Asset Allocation: Building One Portfolio at a Time
The investment climate today offers a sea of opportunities and challenges. We focus on understanding when the market environment is rewarding or penalizing which helps to set the framework of the asset allocation to either a defensive or opportunistic tone. We believe that portfolio building starts with a sound, tested asset allocation process and construct specific portfolios for each of the different themes using an overarching asset allocation process as a guide. All the portfolios must be well-diversified among broad investment types and have the most optimal mix to meet varying investment objectives. Our asset allocation process is a multi-disciplined, collaborative effort. Each week potential investment opportunities are analyzed with the goal of augmenting longer-term perspectives with shorter-term asset allocation opportunities.
Security Selection: Populating the Asset Classes
Once asset allocation has been established, the next step is to populate each portfolio with securities. We operate on a shared philosophy that diligent fundamental research and a well-defined analytical process, rigorously adhered to, is the key to identifying, recommending, and monitoring investment opportunities that offer the potential for competitive long-term, risk-adjusted returns.
Portfolio Construction: Putting It All Together
Once the asset allocation is created and the due diligence is done on the individual securities, it is time for portfolio construction. Making sure the combination of securities leads to a competitive performing portfolio is the key finishing step in our process. Simply taking a variety of securities from different asset classes and weighting them in a particular manner does not ensure a suitable portfolio. Analysis must be done on the portfolio as a whole to make sure the end combination is as prudent as we can make it. From the asset allocation strategy to the selection and combination of underlying investments, each portfolio is specifically designed to address the objectives of your investment theme, while keeping in mind no strategy or asset allocation strategy ensures a profit or can protect against a loss.
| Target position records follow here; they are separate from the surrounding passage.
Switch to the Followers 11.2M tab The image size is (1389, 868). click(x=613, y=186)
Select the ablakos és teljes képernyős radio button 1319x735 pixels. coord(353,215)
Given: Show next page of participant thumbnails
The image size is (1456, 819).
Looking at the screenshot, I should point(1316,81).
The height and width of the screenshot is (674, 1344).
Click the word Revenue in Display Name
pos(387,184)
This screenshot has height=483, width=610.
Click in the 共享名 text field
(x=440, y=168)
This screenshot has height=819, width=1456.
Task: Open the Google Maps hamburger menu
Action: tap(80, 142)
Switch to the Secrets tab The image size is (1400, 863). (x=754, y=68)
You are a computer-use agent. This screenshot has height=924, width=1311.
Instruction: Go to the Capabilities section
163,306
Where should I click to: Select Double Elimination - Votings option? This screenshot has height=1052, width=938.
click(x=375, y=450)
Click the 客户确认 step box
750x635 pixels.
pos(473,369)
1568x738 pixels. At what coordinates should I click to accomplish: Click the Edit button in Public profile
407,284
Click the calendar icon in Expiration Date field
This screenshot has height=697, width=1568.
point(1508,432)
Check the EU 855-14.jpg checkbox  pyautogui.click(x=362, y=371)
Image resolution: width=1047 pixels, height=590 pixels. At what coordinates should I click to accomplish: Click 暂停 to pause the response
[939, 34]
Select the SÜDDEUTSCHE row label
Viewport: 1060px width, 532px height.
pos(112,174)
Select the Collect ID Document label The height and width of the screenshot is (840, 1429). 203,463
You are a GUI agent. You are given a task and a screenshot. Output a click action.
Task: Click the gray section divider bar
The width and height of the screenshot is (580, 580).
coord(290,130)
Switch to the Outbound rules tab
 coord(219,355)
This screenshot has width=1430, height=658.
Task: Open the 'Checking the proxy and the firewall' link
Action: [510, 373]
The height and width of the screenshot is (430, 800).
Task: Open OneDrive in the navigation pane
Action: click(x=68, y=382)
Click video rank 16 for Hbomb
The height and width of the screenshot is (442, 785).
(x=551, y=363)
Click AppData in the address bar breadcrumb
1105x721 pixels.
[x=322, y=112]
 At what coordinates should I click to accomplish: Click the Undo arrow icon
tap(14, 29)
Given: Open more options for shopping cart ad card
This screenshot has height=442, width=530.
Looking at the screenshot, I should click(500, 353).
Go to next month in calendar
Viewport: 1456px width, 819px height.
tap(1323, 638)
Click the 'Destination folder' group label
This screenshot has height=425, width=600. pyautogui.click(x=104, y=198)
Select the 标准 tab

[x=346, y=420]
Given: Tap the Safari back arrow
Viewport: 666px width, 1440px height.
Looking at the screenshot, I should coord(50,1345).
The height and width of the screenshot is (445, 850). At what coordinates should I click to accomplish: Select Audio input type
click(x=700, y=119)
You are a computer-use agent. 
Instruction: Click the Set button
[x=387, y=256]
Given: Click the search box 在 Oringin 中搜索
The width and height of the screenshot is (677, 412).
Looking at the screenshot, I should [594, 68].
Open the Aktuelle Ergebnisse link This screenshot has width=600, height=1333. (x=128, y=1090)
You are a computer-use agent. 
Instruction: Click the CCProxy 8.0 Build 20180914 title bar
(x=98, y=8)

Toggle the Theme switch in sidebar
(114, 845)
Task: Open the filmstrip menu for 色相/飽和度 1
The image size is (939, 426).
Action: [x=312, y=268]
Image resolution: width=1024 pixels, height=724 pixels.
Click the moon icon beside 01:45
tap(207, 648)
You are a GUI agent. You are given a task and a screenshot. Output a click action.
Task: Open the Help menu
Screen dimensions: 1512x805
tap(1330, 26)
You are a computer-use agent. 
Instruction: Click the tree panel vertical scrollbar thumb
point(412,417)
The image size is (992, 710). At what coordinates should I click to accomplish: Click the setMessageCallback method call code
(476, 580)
Ongoing Monitoring of Portfolios and Underlying Investments
Once the portfolio has been built and implemented, it is continuously tested and monitored to ensure that it remains true to the original goals. Our investment decisions and model portfolios are monitored closely on a daily basis against their benchmarks, peers, and our own internal metrics. This process ensures that the portfolios are positioned prudently for the short-term and long-term with regard to a variety of factors. Knowing how our strategic point of view, tactical asset allocation, and implementation decisions have performed in the past, and more importantly, why they performed the way they did is a critical input to the decision-making process.
Tactical allocation may involve more frequent buying and selling of assets and will tend to generate higher transaction cost. Investors should consider the tax consequences of moving positions more frequently. There is no guarantee that a diversified portfolio will enhance overall returns or outperform a non-diversified portfolio. Diversification does not protect against market risk.